--- DATASET Enclosed Below ---

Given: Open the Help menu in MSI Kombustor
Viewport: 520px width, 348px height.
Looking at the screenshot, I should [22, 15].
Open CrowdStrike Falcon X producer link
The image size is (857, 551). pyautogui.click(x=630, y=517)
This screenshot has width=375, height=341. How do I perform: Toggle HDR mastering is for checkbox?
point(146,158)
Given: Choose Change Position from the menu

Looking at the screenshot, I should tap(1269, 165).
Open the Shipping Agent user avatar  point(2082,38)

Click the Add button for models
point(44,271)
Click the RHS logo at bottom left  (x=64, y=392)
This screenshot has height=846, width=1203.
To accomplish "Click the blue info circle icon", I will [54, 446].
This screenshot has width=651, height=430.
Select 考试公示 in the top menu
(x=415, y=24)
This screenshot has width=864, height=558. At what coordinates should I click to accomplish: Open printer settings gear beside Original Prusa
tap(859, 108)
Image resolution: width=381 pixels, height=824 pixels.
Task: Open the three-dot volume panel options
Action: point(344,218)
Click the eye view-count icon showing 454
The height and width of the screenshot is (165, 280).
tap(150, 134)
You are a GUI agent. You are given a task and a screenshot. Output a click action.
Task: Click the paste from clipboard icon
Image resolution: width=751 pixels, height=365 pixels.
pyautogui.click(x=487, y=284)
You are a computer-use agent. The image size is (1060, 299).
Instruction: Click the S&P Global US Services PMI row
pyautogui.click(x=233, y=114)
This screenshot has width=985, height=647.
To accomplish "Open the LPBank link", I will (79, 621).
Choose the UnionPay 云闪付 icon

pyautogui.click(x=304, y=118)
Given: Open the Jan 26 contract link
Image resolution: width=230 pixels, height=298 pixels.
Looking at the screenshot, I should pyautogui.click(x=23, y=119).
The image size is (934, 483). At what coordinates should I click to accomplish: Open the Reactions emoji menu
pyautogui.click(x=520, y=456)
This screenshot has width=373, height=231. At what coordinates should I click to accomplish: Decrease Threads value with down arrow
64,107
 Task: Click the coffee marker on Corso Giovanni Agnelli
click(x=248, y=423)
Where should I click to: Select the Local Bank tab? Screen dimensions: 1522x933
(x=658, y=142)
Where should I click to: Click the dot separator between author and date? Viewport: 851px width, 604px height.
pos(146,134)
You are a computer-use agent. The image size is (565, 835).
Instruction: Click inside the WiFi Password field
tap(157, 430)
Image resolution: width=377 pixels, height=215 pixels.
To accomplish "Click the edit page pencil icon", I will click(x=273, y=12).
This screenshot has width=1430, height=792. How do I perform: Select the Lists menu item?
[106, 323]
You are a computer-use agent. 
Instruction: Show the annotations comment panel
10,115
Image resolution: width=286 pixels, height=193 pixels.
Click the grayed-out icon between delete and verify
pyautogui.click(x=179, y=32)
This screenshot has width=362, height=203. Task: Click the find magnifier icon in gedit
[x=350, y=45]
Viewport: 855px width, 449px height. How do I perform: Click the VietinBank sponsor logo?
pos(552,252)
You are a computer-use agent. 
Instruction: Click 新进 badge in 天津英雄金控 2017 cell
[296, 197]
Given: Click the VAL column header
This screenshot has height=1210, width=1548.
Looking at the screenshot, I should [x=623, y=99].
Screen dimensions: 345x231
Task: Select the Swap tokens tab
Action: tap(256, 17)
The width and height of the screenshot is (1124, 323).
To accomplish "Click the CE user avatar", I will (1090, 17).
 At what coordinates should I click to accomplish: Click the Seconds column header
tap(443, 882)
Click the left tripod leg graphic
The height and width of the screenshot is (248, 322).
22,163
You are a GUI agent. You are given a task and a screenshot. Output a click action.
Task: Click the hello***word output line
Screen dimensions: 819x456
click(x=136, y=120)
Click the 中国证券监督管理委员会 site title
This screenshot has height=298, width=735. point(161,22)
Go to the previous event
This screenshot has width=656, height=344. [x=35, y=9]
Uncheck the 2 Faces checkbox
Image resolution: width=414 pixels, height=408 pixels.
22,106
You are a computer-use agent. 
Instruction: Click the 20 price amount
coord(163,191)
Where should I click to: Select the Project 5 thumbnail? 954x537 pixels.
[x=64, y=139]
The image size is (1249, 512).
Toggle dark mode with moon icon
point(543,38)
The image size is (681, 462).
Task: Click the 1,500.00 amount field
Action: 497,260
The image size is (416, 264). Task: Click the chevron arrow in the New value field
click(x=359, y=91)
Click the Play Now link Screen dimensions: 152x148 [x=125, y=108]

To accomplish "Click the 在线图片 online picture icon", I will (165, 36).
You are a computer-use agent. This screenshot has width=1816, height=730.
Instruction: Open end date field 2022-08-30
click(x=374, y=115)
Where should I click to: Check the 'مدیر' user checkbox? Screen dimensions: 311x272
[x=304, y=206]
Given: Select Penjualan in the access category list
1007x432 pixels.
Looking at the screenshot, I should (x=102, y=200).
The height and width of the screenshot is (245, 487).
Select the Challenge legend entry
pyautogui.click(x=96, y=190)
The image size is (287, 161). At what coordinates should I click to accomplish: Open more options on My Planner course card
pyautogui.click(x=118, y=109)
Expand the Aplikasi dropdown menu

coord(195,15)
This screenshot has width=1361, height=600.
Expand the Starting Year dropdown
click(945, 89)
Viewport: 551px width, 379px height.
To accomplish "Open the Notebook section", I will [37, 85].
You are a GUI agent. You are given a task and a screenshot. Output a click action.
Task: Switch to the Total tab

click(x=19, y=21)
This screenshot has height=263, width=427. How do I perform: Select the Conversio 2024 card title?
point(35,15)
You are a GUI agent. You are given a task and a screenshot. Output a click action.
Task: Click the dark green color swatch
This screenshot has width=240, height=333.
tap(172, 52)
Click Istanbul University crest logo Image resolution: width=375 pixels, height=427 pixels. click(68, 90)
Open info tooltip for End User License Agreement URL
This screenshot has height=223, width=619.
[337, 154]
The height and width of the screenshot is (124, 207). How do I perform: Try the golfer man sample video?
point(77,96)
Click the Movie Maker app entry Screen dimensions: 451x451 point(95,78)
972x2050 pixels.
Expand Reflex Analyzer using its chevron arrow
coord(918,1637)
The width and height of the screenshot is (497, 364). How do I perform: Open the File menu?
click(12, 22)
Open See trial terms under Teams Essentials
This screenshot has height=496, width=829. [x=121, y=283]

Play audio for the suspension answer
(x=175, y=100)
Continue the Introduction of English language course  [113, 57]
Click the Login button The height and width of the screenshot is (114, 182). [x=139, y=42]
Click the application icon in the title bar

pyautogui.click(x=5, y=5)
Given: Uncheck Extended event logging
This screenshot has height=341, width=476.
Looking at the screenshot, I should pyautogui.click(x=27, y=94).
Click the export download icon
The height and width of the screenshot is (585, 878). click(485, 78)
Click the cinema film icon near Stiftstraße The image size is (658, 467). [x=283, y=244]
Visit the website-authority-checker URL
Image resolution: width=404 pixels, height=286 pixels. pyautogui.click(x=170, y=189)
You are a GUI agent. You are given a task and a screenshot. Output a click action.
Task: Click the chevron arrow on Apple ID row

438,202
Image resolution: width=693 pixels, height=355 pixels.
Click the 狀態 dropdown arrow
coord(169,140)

--- End of Enclosed DATASET ---

The lines to return run from the one containing "Click the cinema" through the last line of the material above. Please reproduce them exactly.

Click the cinema film icon near Stiftstraße The image size is (658, 467). [x=283, y=244]
Visit the website-authority-checker URL
Image resolution: width=404 pixels, height=286 pixels. pyautogui.click(x=170, y=189)
You are a GUI agent. You are given a task and a screenshot. Output a click action.
Task: Click the chevron arrow on Apple ID row

438,202
Image resolution: width=693 pixels, height=355 pixels.
Click the 狀態 dropdown arrow
coord(169,140)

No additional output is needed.